Squats help you develop maximal force production. The more Force you can put into the ground in the least amount of time the higher your vertical jump is going to be.
So in order to have a higher vertical jump you have to be either a) structurally advantaged for vertical jump (long legs and achilles tendon, along with other factors) or b) able to produce lots of force in a short amount of time (power)
power can be seen as being W/t = (Forcexdistance)/time, or in other words the more force the greater the power, the faster the force is exerted the more power. It is generally very difficult to decrease the time of your jumps, as this is largely genetically predetermined. It can however be slightly improved albeit not by much. The force part of the equation however can be expanded greatly by diligent training
First of all don't bother squatting if you don't have a rack to squat from. it's just never going to work out. Find a gym that has a squat rack. If it doesn't have a squat rack it can't be called a gym. More like a "fitness" center than a gym.

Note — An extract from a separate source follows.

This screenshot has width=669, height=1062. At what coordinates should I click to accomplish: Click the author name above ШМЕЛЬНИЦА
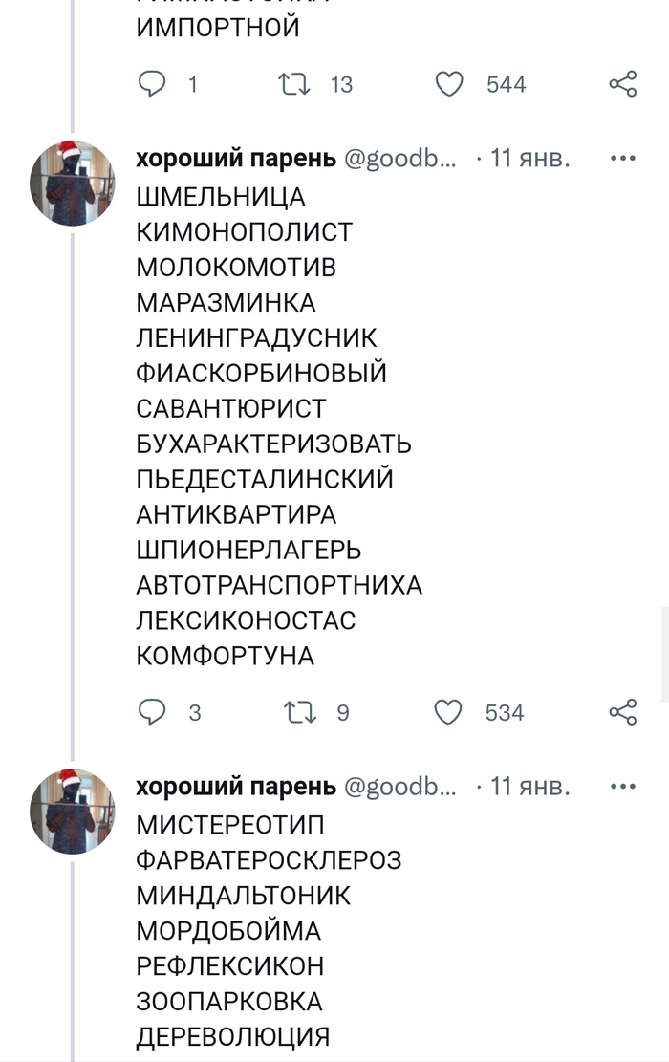pyautogui.click(x=236, y=160)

also are you measuring the weight with the barbell included? you don't just add the weight on both sides you also have to include the weight of the barbell. Just saying since the weights you listed seem extremely low for someone your age.

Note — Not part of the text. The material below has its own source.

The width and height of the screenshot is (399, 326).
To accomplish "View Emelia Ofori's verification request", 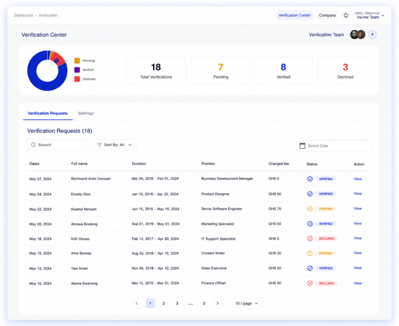I will coord(358,193).
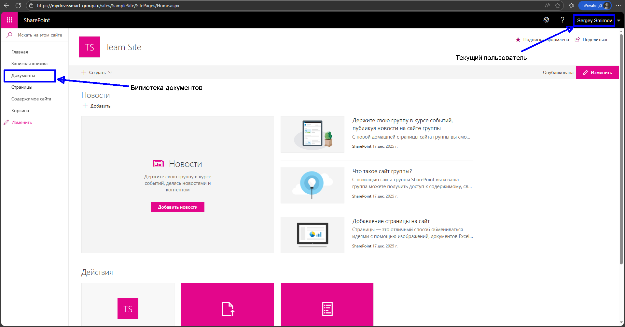Click the search box Искать на этом сайте

(40, 35)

As for increasing your squat and deadlift i'd recommend starting on starting strength or stronglifts 5x5. they're both decent programs that focus a lot on the squat and other general strength exercises. choose stronglifts if you feel like you are a complete beginner. do SS if you feel like you have some experience
also you are not going to get much stronger if you lift for endurance. lift in the 4-6 rep range for 3-5 sets for every exercise. squats, deadlifts and the overhead press are the most important lifts you should be focusing on.
power cleans and snatches can also be extremely helpful for increasing your vertical jump (and other olympic lifts for that matter). did you know that out of all athletes that don't directly train for vertical jump that olympic lifters actually have very high Vertical numbers? this is because they train for maximal amounts of Power, they decrease the time of their lifts and the efficiency by perfecting their form, and they train their squats and they perform heavy presses along with their regular form-work with the olympic lifts in order to develop lots of Strength. put the two and two together and you get quite the explosive athlete.
However, again you will probably need to find a new gym for this too. chances are if they don't havea squat rack they sure as hell aren't going to have bumper plates and a platform.
increased my squat from 60 kg - 118 kg in 3 months, while losing weight, other lifts of course also got stronger in that same time period.